Pero la represión silenciosa, que en algunos casos convivió en la inmediata posguerra con los consejos de guerra, seguía oculta, y sus víctimas, olvidadas en las fosas comunes esparcidas por todas partes, en cunetas, pinares, campos y páramos. Son los desaparecidos, aquellos que no dejaron rastro documental porque su ejecución se realizó al margen de toda legalidad, incluso de la pretendida legalidad franquista. Son los muertos sin nombre, los "desaparecidos", que las familias recordaban en silencio sin saber, en muchos casos, dónde descansaban sus restos o, todavía peor, sabiéndolo pero sin poder dignificar su recuerdo o el lugar en donde estaban anónimamente enterrados, sin ninguna inscripción, sin ninguna señalización. Resulta hoy difícil de entender el alcance de una represión que, en comunidades pequeñas y cerradas, obligó a los familiares de las víctimas a convivir con los verdugos de sus seres queridos, cuando no a soportar sus chulerías y continuas amenazas.

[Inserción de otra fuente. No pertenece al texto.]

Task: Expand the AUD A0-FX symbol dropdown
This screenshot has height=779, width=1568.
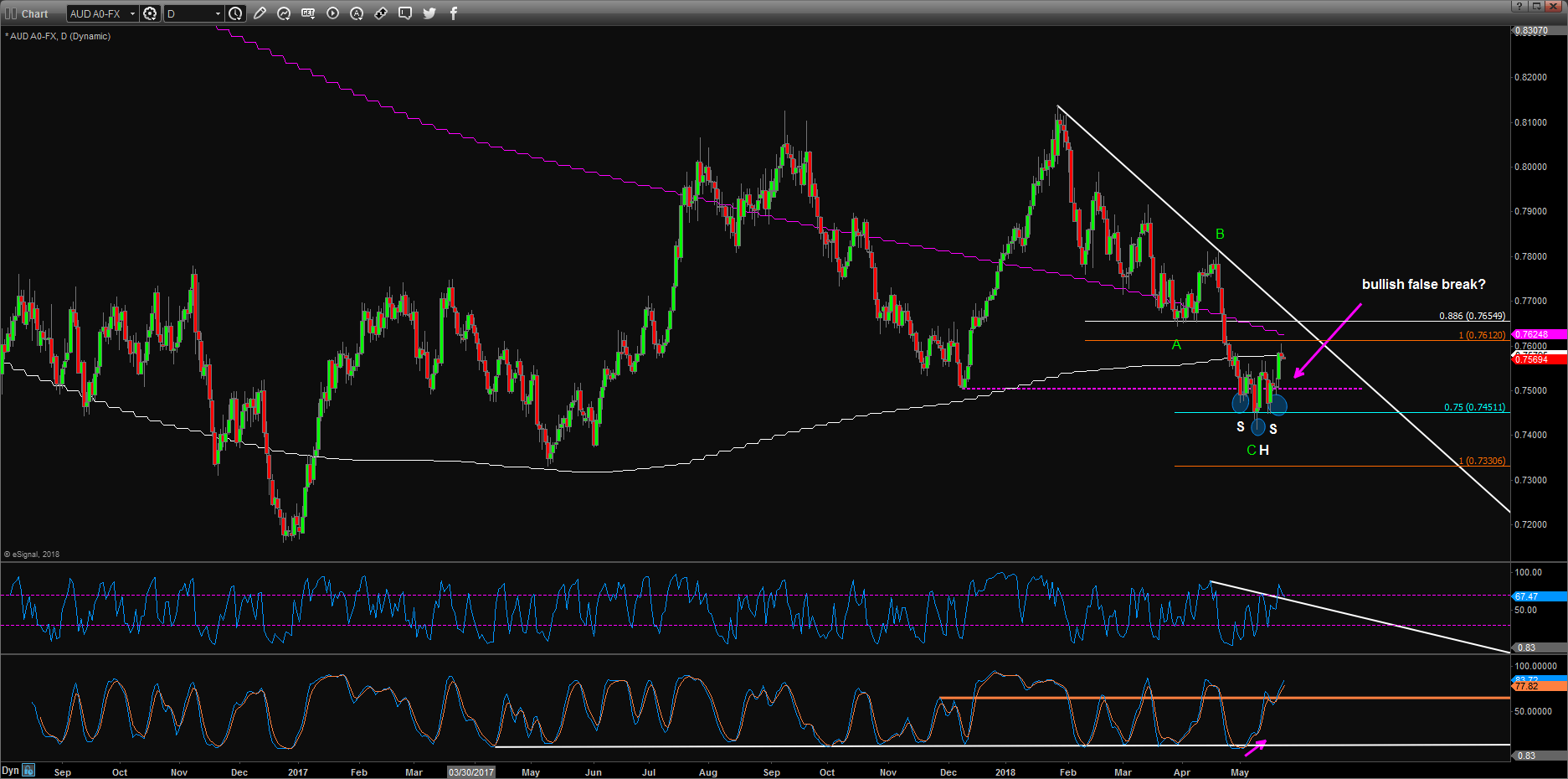Action: tap(132, 13)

Es por ello que, más allá de la efectividad de la instrucción de Garzón --no sería la primera vez que una instrucción de este juez acaba en nada--, el sumario abierto pone encima de la mesa el horror de una represión que afectó a decenas de miles de personas y que hasta ahora permanecía en un silencio solo roto por los familiares de las víctimas, por las Asociaciones de Recuperación de la Memoria Histórica, por los trabajos de los historiadores y por las iniciativas legislativas, como, por ejemplo, el proyecto de ley sobre la localización e identificación de las personas desaparecidas durante la guerra civil y la dictadura franquista que está tramitando el Parlamento catalán.

A pesar de ello, debemos ser prudentes y no levantar falsas expectativas que contribuirían a aumentar el dolor de las familias de las víctimas. Por un lado, no hay que esperar consecuencias penales de unos delitos en los que los principales responsables ya están muertos. Por otro, a diferencia de las fosas de la segunda guerra mundial o de la guerra de los Balcanes, en el caso de España han pasado 70 años o más desde que se cometieron aquellos asesinatos o de los enfrentamientos que dieron lugar a las fosas de soldados --que son las más abundantes en Catalunya--. Ello significa que, en opinión de los expertos, en muchos casos será imposible proceder a la identificación de los restos que se puedan encontrar, especialmente cuando se trata de fosas masivas.

Así, pues, para evitar nuevas frustraciones de los familiares de las víctimas, no estaría de más elaborar un protocolo a nivel de Estado similar al que contiene la ley catalana en trámite parlamentario. En síntesis, se trataría de diferenciar tres fases en el proceso: 1) localizar y contextualizar todas las fosas comunes posibles, tanto de soldados como de víctimas de la represión; 2) señalizar y dignificar las fosas localizadas como espacios de memoria; 3) proceder a la exhumación de todas las fosas en las que exista la certeza (como en el caso de la fosa abierta en Gurb el pasado verano) de que será posible la identificación de algunos de los cuerpos que están enterrados allí.

No se trata, en suma, como pretenden algunos, de abrir nuevas heridas, sino justo de lo contrario, de cerrar definitivamente la herida de la guerra civil resarciendo a unas víctimas que la dictadura había condenado al olvido.

Antoni Segura, catedrático de Hª Contemporánea de la UB.